Copy part of the Stompy Jones article word for word, starting with "Like Pink Floyd, Stompy" and going on through "of Stompy Jones.".

» **TEXT TO READ**

_ _ _ _ _

Chris Binnings fronts San Francisco sextet Stompy Jones.
Chris Binnings fronts San Francisco sextet Stompy Jones.
Credits: 
Photo by Andi Hazelwood

Like Pink Floyd, Stompy Jones is the band name, not a person in the band. It's also the name of a 1934 Duke Ellington tune. But if Stompy Jones were a person, he'd be impeccably dressed, smooth as silk with the ladies, and one hell of a dancer.

View photos of Stompy Jones.

Stompy Jones (the San Francisco-based jumping rhythm & blues sextet) performed at the David Patrone $10,000 Swing Dance Spectacular in the Dreamcatcher Showroom at Viejas Casino on Sunday night, and they had the dance floor jam-packed for every single song. And with good reason. No other band in the world has such an innate understanding of the sound, rhythm and presentation of 1940's small band rhythm and blues, the music that bridged the gap between big band swing and rock and roll. This is almost entirely due to the voracious, almost obsessive attention to detail paid by Stompy Jones founder and bassist “Little” David Rose.

“I went out and bought all the $1 records I could find,” Rose said, “that's how I learned about good music.” Stompy Jones is unique among modern bands playing the early rhythm and blues of Louis Jordan, Roy Milton, Wynonie Harris and Earl Bostic (and heaven knows there are plenty of them), in that they play the music as authentically as possible, avoiding modernizing it, rearranging it, or messing with the tempos. “We don't do this for ourselves,” singer Chris Binnings said,“we exist, we play this music, just for the dancers.” Rose's originals, sprinkled throughout the band's CDs and their live performances, are creative and tasty, yet stylistically indistinguishable from the carefully selected covers. “The beauty of this music is in the details,” Rose enthused.

_ _ _ _ _

» **INFORMATION SHOWN**
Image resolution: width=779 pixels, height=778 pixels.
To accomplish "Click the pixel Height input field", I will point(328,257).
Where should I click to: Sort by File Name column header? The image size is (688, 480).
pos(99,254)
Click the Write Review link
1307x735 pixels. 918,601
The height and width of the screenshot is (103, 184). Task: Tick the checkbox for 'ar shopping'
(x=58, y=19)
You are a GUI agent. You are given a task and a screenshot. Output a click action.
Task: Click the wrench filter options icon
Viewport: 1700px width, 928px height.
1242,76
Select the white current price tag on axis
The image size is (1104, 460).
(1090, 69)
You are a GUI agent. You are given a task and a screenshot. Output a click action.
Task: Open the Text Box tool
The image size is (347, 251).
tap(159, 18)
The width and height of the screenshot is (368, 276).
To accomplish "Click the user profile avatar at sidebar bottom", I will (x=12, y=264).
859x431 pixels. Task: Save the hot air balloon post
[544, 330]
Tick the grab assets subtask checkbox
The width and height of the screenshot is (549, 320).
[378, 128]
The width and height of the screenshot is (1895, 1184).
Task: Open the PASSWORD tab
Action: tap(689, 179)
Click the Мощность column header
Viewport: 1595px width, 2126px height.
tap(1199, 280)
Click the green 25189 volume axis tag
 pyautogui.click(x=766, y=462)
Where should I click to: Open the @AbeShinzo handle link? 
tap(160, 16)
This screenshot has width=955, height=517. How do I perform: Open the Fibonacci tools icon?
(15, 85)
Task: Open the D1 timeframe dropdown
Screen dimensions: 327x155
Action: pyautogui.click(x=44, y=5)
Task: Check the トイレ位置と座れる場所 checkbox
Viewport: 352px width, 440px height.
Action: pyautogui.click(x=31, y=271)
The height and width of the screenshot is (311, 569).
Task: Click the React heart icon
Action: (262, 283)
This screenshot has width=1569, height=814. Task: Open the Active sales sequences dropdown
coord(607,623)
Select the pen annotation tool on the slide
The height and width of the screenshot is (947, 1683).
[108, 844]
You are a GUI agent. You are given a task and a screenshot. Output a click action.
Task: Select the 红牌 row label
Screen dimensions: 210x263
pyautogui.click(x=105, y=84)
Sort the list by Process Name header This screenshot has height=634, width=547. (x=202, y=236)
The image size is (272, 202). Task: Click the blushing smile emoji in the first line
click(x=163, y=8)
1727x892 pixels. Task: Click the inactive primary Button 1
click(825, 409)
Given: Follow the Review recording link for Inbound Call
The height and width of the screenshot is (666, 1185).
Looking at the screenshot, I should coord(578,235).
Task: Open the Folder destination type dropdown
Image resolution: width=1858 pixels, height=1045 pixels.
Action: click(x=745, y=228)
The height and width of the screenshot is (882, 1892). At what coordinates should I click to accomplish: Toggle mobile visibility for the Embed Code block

_ _ _ _ _

» **ANSWER TO THIS TASK**
Like Pink Floyd, Stompy Jones is the band name, not a person in the band. It's also the name of a 1934 Duke Ellington tune. But if Stompy Jones were a person, he'd be impeccably dressed, smooth as silk with the ladies, and one hell of a dancer.

View photos of Stompy Jones.